Neurosis and the Curley Effect
The politics of mental health, and the mental health of politics
So I’ve been thinking: Is there a link between shrinking marriage rates, the proliferation of neurosis, and the Curley Effect?
Just maybe.
Looking around at our politics, it’s hard not to feel that there’s an increasingly neurotic strain to them. During Covid, we had a lot of policies that were designed to make people feel safe, even if their feelings were irrational. As Issues and Insights editorialized at the time:
Certainly everyone is free to express their opinions about masks, and everyone is also free to decide to shop elsewhere if they don’t like the Trader Joe’s policy. Yet the response concerns us. Will enough Nervous Nancies and Timorous Toms boycott Trader Joe’s, Walmart, Costco and others that have liberalized their mask policies to force the companies to backtrack on their decisions (which will help restore the humanity dignity that was ripped away by mask rules)? Will they actively picket in front of stores in an effort to bully executives into yielding to their neuroses, fixations, and superstitions?

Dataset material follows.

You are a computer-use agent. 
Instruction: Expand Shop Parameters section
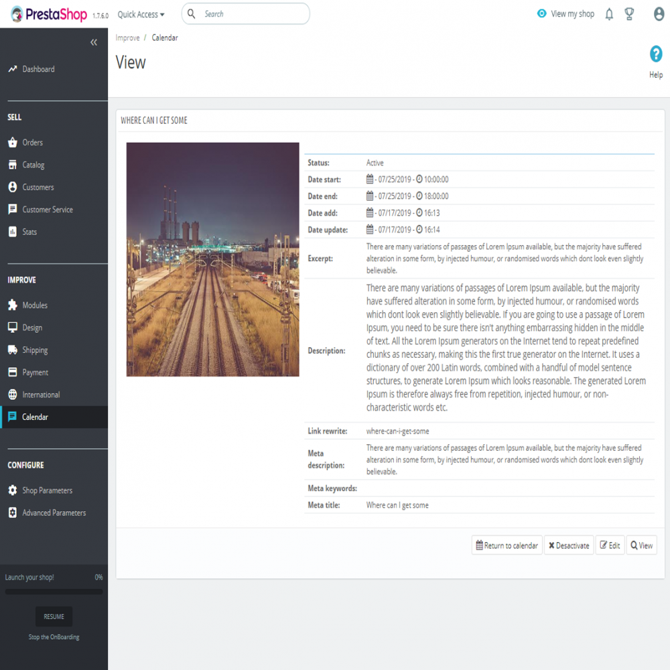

More than that, though, we are troubled by what this tells about America has become. The coronavirus pandemic revealed in stark terms a truth about this country that many of us have long suspected. We’ve grown soft, fearful, perpetually nagging and paralyzed by safetyism. Our prosperity has allowed many of us to feed our eccentricities and disorders, taking us down dark alleys and through doors that lead to grand halls of odd behavior.
(For example, one late pop star’s wealth enabled him to create a fantasy world around his life and to change his appearance in bizarre ways. Had his life been an exercise in basic subsistence, he would not have been able to afford to accommodate the quirks of his personality.)
To see just how deep this nation has plunged into a rancid broth of fear, take a look at this STAT-Harris poll taken after last fall’s election. It found that 75% of the public supported the idea of Joe Biden mandating mask-wearing, while two-thirds of Americans thought he “should ban gatherings involving more than 10 people.”
A March poll by the Morning Consult determined that “57% of voters said they would continue to fully adhere to precautions like mask-wearing and social distancing even if state requirements were lifted.” A poll taken earlier this week, with infections and deaths falling, and vaccinations rising, found that 42% still believe everyone in their “area should continue to wear masks outdoors regardless” of the Centers for Disease Controls new recommendations that say the fully vaccinated don’t have to mask-up outside unless in large crowds; 39% said Americans should follow the guidelines.
I&I called this behavior neurotic, and I think that’s right. It’s irrational behavior, based on irrational feelings and obsessions rather than reality.
As Tyler Cowen observes, “I’ve said this before, but the evidence for the proposition continues to mount: current political debate in America cannot be understood without the concept of neuroticism — as a formal concept from personality psychology — front and center.’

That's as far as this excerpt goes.